Quei controlli che tolgono il fiato al confine tra Giordania e Israele

Alle 8 di una mattina qualunque, al confine tra Giordania e Israele, potreste essere scambiati per presunti terroristi ed essere sottoposti ad una lunga procedura di accertamento. Nel sud dello stato giordano, dove il deserto degrada nel Mar Rosso, si trova la frontiera di Aqaba, ossia l’unico passaggio terrestre nel raggio di 400 km per entrare nello stato di Israele.
Lasciato il Taxi e raccolto lo zaino, io e il mio compagno di viaggio australiano imbocchiamo lo stretto passaggio che conduce alla zona di controllo passaporto. Uno sguardo veloce, un timbro di uscita, e veniamo invitati nella terra di mezzo verso l’ingresso dello stato di Israele. Una striscia di deserto costeggiata da filo spinato termina davanti ad un cancello metallico dove gli aspiranti viaggiatori vengono analizzati da telecamere e guardie armate di mitragliatrici automatiche.
La ragazza addetta al controllo passaporto ne scorre veloce le pagine, da uno sguardo al bagaglio e ci invitata a togliere la giacca e ad accomodarci su una panchina. Dopo circa 10 minuti di attesa, veniamo separati e interrogati sul nostro viaggio. Le domande sono inizialmente ordinarie fino a quando mi viene chiesto della mia barba, della mia religione e del perché qualche mese prima mi fossi recato in Turchia. Con il senno di poi, la barba hipster (oltre che a rendere la mia foto sul passaporto irriconoscibile), unita alla visita di Paesi di fede islamica non si è rivelata essere una combinazione vincente. Le mie risposte sono banali, ma sincere: sono di religione cattolica, la barba mi piace e a Istanbul sono andato in vacanza.
A quanto pare però non sono per nulla convinti. Vengo accompagnato in una stanza a parte, e le domande si fanno sempre più invadenti. Mi trovo quindi a giustificare come faccia a pagarmi un viaggio senza avere un lavoro, a come sia possibile non avere alberghi prenotati in terra straniera e come si faccia a viaggiare per 10 giorni con solo 7 kg di bagaglio (per chi fosse curioso la risposta a quest’ultima è: sporchi).

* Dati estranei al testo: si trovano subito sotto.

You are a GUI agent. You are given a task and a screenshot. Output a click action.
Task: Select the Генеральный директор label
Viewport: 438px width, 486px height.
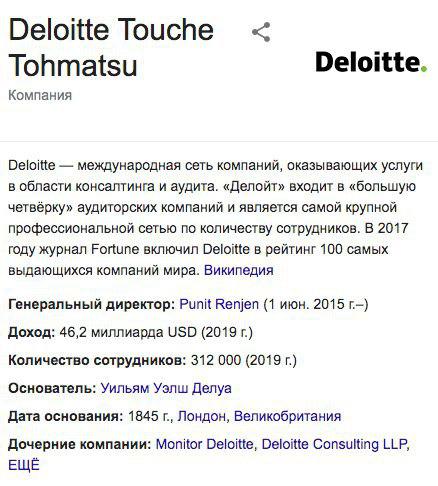91,304
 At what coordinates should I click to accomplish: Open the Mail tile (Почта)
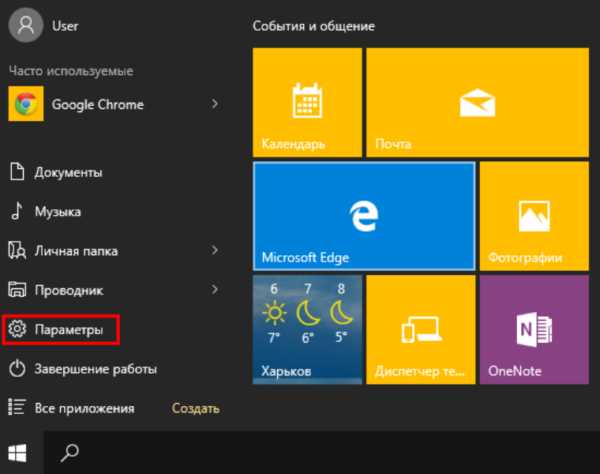coord(478,102)
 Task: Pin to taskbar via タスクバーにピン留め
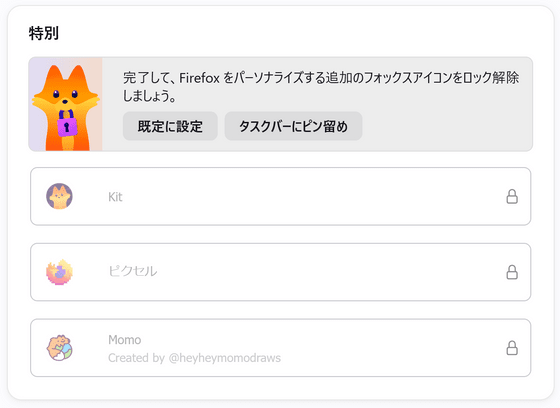click(293, 126)
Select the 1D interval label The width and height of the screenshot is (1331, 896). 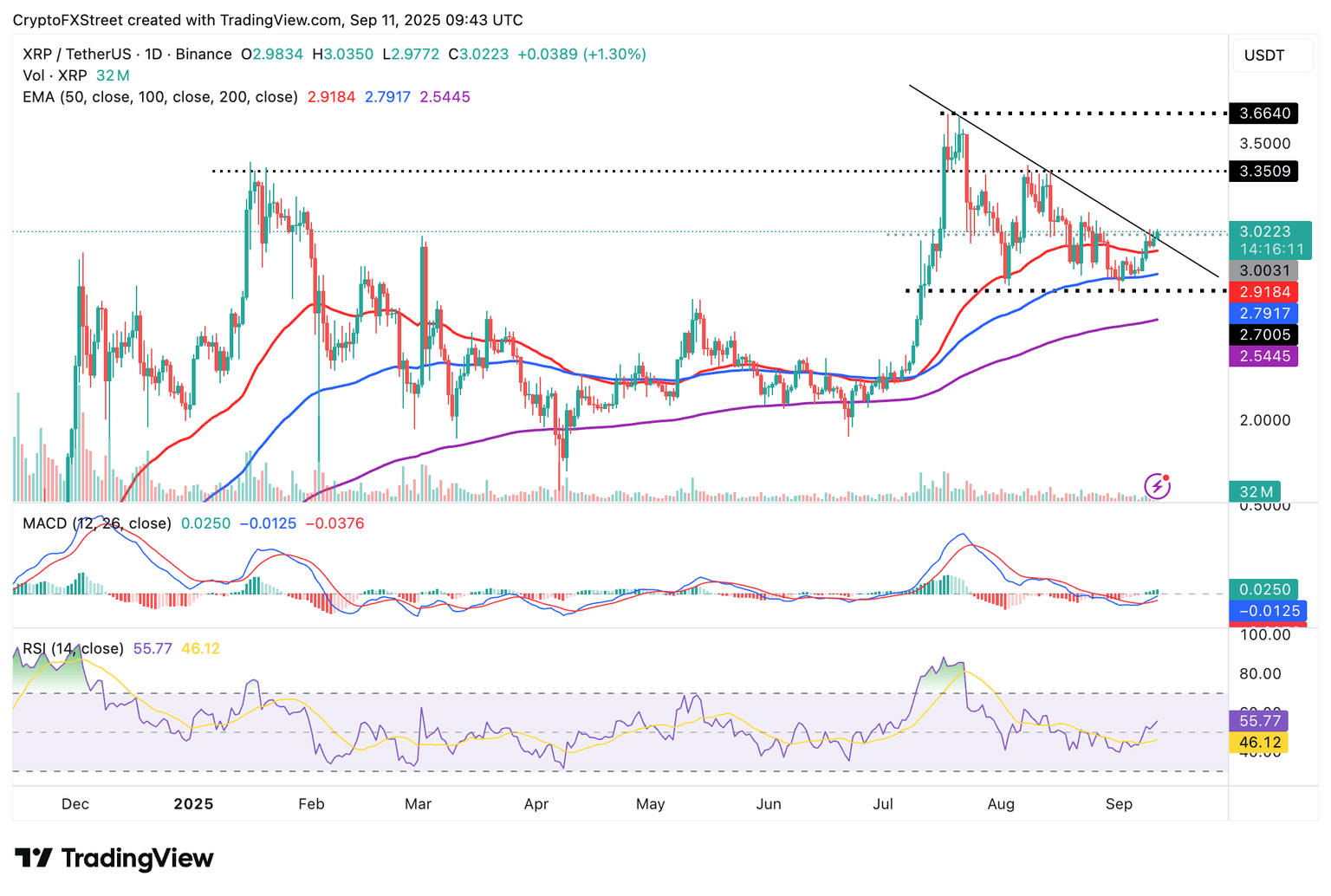pyautogui.click(x=153, y=54)
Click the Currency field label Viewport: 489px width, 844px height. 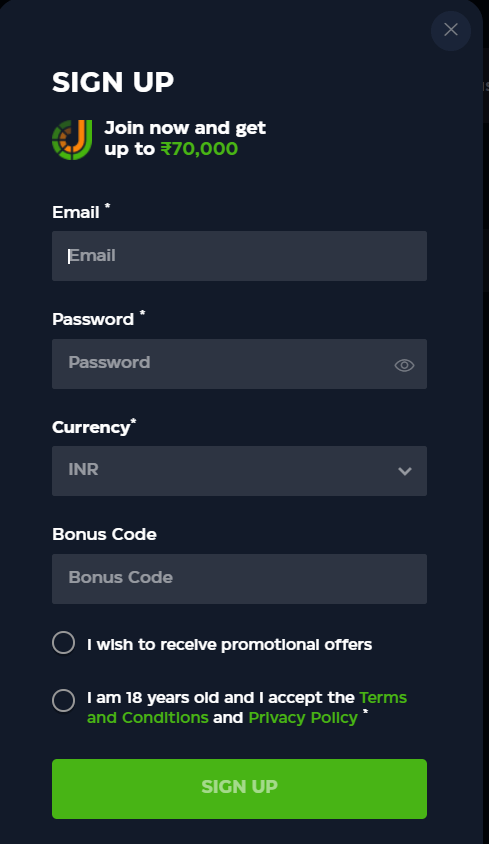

Lo zaino viene ispezionato una seconda volta e alla vista del laptop la situazione diviene quasi surreale. Mi chiedono di accenderlo e di entrare in Facebook. Nella successiva mezz’ora le mie amicizie, nonché conversazioni e status, vengono analizzate da due cortesi militari. Stesso trattamento viene riservato al mio smartphone, con in aggiunta alcune domande sulle relazioni intercorrenti tra me e alcuni dei miei ultimi contatti.
Dopo più di un’ora, una coincidenza con Gerusalemme persa e una certa paura, ritrovo il mio amico australiano e assieme varchiamo, finalmente, il confine.
Ora che mi trovo a scrivere questo articolo nella hall di un ostello di Gerusalemme, dopo una giornata passata tra militari e sguardi sospettosi, metal detector e passaporto sempre alla mano, capisco che i controlli sono stati fin troppo serrati, ma forse sono l’unico modo per prevenire la follia umana.